►
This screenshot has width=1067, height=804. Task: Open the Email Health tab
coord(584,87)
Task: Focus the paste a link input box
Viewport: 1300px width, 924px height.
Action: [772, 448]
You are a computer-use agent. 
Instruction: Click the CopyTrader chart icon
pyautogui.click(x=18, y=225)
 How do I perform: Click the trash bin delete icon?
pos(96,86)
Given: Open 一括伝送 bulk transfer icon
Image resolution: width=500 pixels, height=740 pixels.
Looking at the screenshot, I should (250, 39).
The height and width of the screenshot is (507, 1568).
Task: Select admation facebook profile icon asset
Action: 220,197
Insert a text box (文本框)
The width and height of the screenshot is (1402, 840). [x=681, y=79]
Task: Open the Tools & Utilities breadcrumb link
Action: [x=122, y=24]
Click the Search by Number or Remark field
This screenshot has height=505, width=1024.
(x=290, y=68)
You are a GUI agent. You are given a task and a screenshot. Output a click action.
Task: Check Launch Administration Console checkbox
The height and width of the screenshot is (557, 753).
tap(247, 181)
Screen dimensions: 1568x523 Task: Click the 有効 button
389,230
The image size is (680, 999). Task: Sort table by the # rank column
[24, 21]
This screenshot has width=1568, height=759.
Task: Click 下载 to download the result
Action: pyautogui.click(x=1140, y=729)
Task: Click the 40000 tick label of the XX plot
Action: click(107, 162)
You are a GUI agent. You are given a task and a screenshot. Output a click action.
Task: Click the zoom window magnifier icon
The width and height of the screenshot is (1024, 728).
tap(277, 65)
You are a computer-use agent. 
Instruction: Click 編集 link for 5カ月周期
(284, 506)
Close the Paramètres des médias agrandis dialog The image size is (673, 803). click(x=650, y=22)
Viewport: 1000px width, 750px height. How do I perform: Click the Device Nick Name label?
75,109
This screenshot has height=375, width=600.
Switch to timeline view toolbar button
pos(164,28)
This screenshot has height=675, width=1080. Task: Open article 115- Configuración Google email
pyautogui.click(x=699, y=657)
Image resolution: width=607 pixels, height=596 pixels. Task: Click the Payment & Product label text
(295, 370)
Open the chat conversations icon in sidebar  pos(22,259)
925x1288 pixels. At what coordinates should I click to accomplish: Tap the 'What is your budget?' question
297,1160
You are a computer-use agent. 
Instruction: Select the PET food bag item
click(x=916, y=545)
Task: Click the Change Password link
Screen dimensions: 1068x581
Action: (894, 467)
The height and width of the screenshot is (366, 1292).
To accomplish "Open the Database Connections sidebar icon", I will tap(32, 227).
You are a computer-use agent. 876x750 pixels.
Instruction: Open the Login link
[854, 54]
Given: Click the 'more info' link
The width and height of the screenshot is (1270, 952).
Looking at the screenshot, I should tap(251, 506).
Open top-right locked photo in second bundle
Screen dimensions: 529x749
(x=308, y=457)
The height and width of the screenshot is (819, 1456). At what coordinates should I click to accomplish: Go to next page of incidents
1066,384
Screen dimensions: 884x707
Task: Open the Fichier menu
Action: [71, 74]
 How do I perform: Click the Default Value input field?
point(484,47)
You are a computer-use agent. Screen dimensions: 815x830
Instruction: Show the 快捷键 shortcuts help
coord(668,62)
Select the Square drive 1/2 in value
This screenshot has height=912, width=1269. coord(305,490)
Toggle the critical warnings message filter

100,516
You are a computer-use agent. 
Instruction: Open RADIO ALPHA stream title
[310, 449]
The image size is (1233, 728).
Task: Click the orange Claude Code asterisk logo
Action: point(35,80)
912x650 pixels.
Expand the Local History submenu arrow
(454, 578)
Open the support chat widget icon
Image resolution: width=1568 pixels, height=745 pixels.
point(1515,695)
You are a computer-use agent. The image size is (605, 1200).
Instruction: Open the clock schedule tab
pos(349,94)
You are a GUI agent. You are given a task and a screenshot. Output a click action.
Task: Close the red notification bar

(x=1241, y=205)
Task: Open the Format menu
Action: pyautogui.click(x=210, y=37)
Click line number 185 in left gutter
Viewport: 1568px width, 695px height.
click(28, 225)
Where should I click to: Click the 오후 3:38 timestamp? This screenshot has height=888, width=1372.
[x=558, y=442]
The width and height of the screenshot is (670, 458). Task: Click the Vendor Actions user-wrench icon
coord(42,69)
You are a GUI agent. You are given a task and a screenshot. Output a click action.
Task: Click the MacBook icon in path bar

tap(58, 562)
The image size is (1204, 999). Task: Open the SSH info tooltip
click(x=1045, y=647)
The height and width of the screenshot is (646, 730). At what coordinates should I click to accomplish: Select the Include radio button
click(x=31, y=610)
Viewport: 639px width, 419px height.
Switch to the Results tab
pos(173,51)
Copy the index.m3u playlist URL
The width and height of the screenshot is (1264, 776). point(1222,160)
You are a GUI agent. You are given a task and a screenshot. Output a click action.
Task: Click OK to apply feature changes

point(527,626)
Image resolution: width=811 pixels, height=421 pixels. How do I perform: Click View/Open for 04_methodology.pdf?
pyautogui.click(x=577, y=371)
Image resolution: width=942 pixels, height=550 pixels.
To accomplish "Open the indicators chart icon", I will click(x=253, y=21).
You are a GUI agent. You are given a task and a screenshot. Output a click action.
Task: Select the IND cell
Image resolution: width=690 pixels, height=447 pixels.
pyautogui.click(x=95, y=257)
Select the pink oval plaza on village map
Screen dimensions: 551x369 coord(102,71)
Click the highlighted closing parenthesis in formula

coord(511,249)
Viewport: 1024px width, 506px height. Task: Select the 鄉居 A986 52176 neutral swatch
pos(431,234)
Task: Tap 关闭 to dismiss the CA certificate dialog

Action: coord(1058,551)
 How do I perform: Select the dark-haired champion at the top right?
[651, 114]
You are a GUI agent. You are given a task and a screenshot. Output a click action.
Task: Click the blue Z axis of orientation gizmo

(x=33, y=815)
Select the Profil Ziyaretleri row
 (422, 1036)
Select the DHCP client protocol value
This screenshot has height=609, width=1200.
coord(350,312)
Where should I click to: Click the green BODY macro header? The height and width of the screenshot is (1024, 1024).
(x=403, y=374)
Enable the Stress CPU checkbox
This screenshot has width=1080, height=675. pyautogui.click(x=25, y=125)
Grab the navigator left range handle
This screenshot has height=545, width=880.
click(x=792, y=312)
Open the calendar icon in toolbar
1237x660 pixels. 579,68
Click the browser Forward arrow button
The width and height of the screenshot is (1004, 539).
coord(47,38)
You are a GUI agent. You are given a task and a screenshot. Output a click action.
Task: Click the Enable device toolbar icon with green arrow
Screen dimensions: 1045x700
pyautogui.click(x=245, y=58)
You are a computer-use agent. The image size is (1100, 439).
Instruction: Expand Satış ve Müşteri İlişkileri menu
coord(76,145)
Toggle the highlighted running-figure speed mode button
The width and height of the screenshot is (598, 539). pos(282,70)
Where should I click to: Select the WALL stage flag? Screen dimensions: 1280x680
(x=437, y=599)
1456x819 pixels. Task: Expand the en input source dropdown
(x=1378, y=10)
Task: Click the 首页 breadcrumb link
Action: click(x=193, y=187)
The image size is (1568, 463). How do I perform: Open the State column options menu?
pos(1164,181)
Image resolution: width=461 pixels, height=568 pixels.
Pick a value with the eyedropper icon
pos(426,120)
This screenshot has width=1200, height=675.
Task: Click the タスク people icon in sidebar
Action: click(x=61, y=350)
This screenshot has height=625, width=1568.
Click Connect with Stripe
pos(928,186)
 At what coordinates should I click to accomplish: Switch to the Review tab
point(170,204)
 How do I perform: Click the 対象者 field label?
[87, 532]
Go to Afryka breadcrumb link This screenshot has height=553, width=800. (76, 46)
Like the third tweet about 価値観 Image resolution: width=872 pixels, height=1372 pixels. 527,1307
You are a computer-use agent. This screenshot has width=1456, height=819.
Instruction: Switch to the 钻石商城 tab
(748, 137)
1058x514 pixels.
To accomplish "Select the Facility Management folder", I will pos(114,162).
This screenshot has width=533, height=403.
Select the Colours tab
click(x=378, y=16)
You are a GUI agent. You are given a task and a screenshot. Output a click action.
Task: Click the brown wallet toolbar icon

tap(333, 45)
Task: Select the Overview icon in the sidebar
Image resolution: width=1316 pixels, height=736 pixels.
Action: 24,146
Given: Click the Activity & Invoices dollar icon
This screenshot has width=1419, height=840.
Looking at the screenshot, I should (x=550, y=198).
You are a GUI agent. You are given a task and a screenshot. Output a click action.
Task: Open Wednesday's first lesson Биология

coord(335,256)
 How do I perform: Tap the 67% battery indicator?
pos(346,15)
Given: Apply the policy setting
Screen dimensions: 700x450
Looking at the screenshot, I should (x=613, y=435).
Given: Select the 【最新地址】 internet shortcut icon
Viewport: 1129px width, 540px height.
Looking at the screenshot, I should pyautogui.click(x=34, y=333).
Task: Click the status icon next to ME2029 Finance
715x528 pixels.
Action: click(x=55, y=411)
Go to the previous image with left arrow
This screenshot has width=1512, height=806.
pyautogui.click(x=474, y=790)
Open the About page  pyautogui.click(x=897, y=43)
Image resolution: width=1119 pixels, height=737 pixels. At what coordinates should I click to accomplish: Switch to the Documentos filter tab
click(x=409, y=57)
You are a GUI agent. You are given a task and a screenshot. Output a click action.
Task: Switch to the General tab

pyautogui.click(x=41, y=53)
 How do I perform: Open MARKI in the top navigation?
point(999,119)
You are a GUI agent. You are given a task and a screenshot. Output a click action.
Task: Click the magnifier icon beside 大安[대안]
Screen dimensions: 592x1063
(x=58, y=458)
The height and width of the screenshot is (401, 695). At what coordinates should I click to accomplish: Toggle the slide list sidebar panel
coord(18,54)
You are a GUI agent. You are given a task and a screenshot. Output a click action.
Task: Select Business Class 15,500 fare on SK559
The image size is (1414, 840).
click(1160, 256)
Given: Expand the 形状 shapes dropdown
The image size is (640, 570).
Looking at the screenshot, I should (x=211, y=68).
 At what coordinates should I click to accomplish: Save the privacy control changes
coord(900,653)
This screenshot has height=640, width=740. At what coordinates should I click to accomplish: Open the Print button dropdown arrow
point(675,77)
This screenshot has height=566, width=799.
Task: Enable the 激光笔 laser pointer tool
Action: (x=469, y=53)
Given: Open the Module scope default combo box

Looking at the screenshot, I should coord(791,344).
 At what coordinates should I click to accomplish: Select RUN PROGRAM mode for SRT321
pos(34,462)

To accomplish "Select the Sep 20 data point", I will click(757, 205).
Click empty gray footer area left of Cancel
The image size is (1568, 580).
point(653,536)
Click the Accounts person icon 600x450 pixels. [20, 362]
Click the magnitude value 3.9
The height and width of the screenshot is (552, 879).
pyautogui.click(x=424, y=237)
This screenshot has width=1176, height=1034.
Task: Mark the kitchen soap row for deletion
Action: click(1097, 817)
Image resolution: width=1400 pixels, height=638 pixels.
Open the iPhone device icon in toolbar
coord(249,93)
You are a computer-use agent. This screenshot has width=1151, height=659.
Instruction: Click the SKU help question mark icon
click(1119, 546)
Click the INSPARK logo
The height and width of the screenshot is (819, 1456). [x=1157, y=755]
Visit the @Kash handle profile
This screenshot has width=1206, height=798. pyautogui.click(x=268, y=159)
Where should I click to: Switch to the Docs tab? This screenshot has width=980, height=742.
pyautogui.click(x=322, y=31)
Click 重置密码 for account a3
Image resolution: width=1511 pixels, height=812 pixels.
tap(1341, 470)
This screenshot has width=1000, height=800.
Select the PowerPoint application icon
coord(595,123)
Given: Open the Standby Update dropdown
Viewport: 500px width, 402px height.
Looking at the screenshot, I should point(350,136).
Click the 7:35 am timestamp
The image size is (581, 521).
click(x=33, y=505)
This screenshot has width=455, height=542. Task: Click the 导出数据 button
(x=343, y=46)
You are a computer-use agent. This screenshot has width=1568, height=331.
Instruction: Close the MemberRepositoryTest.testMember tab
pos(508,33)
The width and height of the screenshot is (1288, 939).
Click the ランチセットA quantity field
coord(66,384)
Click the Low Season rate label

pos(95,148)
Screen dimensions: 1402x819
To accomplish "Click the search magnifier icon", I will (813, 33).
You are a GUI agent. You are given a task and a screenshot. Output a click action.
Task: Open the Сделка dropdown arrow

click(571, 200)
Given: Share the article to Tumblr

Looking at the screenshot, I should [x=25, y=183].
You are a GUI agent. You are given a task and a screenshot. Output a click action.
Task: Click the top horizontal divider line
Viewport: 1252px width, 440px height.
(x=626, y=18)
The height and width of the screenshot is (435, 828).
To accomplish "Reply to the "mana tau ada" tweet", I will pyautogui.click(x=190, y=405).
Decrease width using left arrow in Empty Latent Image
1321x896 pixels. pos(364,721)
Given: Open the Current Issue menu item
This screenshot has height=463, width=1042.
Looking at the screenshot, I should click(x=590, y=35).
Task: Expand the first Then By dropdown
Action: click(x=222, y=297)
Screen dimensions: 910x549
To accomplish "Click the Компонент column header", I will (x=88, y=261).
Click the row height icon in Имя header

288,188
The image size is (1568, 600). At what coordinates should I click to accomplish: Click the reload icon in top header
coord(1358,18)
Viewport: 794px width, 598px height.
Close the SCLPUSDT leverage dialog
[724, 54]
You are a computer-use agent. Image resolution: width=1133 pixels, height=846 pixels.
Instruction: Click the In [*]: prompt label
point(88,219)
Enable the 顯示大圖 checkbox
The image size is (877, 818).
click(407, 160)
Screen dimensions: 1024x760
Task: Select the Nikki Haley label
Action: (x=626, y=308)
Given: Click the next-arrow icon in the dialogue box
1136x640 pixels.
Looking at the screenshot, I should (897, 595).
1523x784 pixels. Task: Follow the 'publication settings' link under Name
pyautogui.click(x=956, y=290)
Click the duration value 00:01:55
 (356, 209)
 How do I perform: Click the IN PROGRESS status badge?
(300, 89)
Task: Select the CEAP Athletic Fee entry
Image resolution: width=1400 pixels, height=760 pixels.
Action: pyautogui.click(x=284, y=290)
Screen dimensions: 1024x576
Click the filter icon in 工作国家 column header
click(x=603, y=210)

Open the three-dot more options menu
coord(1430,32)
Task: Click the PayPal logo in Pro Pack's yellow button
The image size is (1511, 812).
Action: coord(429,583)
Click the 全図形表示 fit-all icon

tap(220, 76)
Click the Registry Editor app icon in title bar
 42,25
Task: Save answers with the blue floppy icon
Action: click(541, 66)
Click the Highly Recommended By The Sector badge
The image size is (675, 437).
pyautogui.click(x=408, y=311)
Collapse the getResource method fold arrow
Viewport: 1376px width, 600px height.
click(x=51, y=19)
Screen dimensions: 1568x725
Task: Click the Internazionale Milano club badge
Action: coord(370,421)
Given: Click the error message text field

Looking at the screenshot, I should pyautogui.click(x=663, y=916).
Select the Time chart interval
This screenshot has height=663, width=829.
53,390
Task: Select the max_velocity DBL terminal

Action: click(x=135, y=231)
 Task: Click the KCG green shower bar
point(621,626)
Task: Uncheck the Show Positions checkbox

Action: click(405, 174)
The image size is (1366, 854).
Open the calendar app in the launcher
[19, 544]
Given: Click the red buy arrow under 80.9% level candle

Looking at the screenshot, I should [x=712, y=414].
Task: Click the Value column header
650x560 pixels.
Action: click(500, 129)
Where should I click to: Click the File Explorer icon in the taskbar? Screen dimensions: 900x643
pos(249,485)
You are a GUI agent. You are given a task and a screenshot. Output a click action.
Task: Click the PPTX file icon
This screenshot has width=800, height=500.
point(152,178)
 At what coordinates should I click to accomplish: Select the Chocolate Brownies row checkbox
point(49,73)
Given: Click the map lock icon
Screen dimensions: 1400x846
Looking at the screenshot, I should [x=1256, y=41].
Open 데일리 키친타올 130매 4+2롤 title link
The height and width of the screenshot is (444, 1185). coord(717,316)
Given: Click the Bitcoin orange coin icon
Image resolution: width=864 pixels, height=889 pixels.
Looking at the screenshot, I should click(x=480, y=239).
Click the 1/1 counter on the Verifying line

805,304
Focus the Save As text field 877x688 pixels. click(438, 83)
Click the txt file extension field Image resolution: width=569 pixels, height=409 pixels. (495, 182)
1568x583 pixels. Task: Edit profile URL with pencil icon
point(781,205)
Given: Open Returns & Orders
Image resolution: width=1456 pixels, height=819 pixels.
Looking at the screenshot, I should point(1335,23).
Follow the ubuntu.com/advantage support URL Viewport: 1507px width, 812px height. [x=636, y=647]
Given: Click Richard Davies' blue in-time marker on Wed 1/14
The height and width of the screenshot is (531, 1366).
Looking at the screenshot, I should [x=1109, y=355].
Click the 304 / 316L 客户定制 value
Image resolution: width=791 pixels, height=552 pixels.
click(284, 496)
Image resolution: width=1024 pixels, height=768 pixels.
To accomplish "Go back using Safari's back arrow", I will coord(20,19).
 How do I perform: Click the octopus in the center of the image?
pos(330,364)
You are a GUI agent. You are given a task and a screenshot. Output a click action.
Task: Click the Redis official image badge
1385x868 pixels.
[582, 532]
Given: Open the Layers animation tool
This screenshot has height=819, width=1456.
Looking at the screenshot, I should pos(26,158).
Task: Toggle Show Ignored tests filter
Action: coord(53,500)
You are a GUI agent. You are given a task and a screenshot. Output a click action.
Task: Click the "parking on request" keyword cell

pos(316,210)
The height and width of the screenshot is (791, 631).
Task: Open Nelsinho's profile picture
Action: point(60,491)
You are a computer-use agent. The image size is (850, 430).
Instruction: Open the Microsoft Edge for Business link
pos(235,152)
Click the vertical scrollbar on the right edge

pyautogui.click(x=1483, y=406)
◄
Stated exercise:
Duplicate the records above word for word, starting with the line that contains "Task: Tap 关闭" and going on through the line that contains "coord(47,38)".

Output below:
Task: Tap 关闭 to dismiss the CA certificate dialog

Action: coord(1058,551)
 How do I perform: Select the dark-haired champion at the top right?
[651, 114]
You are a GUI agent. You are given a task and a screenshot. Output a click action.
Task: Click the blue Z axis of orientation gizmo

(x=33, y=815)
Select the Profil Ziyaretleri row
 (422, 1036)
Select the DHCP client protocol value
This screenshot has height=609, width=1200.
coord(350,312)
Where should I click to: Click the green BODY macro header? The height and width of the screenshot is (1024, 1024).
(x=403, y=374)
Enable the Stress CPU checkbox
This screenshot has width=1080, height=675. pyautogui.click(x=25, y=125)
Grab the navigator left range handle
This screenshot has height=545, width=880.
click(x=792, y=312)
Open the calendar icon in toolbar
1237x660 pixels. 579,68
Click the browser Forward arrow button
The width and height of the screenshot is (1004, 539).
coord(47,38)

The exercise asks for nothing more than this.